Table 1. Clinical characteristics of individuals with SEMA3F and PLXNA3 mutations. M, male; F, female; NA, Not available.

Family/in dividual no	Gene/variant	Age at diagnosis	Sex	Obesity	Olfaction	Reproductive phenotype
A I-1	SEMA3F p.Pro452Thr	28	F	No	Anosmic	No delayed puberty or infertility reported
A II-1	SEMA3F p.Pro452Thr	20	F	No	Anosmic	Absent puberty, primary amenorrhea
A II-2	SEMA3F p.Pro452Thr	12	M	Obese	Anosmic	Absent puberty, cryptorchidism
B II-1	SEMA3F p.Pro452Thr	10.5	M	Overweight	Normosmic	Cryptorchidism
C II-1	SEMA3F p.Arg699Trp	16	F	No	Normosmic	Absent puberty, primary amenorrhea
D II-2	SEMA3F p.Thr29Met	17	M	Obese	Hyposmic	Absent puberty, cryptorchidism
E II-1	SEMA3F p.Pro722Leu	14	M	Obese	Normosmic	Absent puberty
F I-1	SEMA3F p.Ala652Ser	35	M	No	Hyposmic	Absent puberty, micropenis, infertility
G II-3	SEMA3F p.Thr724Met PLXNA3 p.Ser646Pro	20	F	No	Normosmic	Primary amenorrhea, Delayed menarche at age 16
G II-6	SEMA3F p.Thr724Met PLXNA3 p.Ser646Pro	14	F	No	Normosmic	Absent puberty
H II-1	PLXNA3 p.Arg108Cys	19	M	No	Normosmic	Absent puberty
H II-2	PLXNA3 p.Arg108Cys	17	M	No	Normosmic	Absent puberty
I II-1	PLXNA3 p.Arg108Cys	21	M	No	Hyposmic	Absent puberty, cryptorchidism
J II-1	PLXNA3 p.Leu1086Val	14	M	Overweight	Normosmic	Absent puberty, micropenis
K II-1	PLXNA3 p.Arg1359Cys	18	F	Obese	Normosmic	Absent puberty, primary amenorrhea

Figure 1. SEMA3F Mutations in the etiology of idiopathic hypogonadotropic hypogonadism.

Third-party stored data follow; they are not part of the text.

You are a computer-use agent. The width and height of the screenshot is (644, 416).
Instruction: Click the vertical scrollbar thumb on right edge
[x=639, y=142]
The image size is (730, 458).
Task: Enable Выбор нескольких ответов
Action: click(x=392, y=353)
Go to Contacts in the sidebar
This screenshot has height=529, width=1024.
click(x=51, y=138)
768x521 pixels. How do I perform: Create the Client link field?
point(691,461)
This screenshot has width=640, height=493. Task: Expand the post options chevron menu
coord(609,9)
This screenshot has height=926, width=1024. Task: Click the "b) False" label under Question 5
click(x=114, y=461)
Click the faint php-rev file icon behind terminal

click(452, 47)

A. The mutations are depicted on the functional gene diagram of SEMA3F. B. The pedigrees of seven families with SEMA3F mutations are shown. Affected males and females are represented by black squares and black circles respectively. White square symbols indicate unaffected male family members, white circle symbols represent unaffected female family members, and the double line indicates consanguinity. Under each symbol are the genotypes in the same order as the gene and variantdescriptions, with WT and M denoting wild type and mutant, respectively. ND: Not determined. C. The T2-weighted magnetic resonance imaging (MRI) from a healthy control (a) and from patient DII-2 (b). The arrows point to normal (a) and aplastic olfactory bulbs (b).

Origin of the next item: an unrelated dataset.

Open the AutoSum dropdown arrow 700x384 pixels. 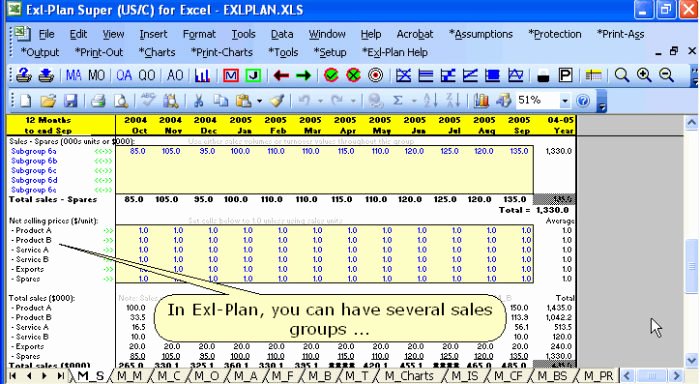click(414, 101)
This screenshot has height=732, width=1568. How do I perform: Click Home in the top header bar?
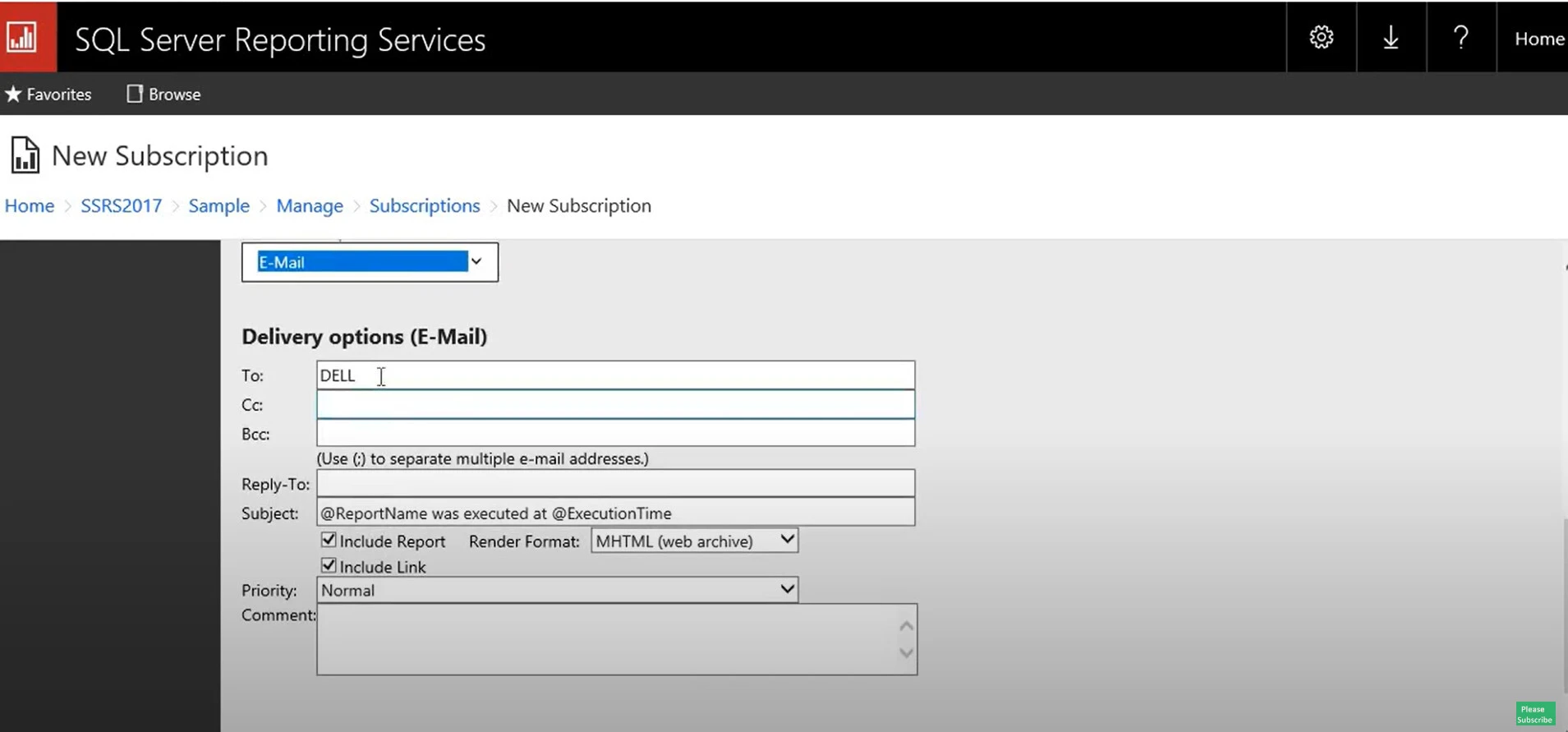coord(1538,39)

Figure 2. PLXNA3 mutations in patients with idiopathic hypogonadotropic hypogonadism.

A. The diagram of PLXNA3 showing the positions of the missense mutations found in patients. B. The pedigrees of the three families with PLXNA3 mutations are shown. Note that patients in Family G in Figure 1 also have PLXNA3 mutations in addition to SEMA3F mutations. Affected males and females are represented by black squares and black circles respectively. White square symbols indicate unaffected male family members, white circle symbols represent unaffected female family members, and the double line indicates consanguinity. Under each symbol are the genotypes in the same order as the gene and variantdescriptions, with WT and M denoting wild type and mutant, respectively.

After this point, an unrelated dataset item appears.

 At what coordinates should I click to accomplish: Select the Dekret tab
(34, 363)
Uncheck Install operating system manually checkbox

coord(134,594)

In order to avoid harmless polymorphisms, in addition to quality and read depth filtering, we filtered the protein altering heterozygous/hemizygous variants by setting a threshold occurrence of 1:10.000. These 10 variants were either not seen or extremely rare with a minor allele frequency <0.0001 in the two largest reference population databases, TOPMed and gnomAD. Similarly, these variants were not reported in a much smaller but regional database, the Greater Middle East Variome (GME). Sanger sequencing confirmed the presence of these variants. No variant was seen in ClinVar. These variants were all classified as variants of uncertain significance (VUS) by ACMG/AMP classification ¹⁵ .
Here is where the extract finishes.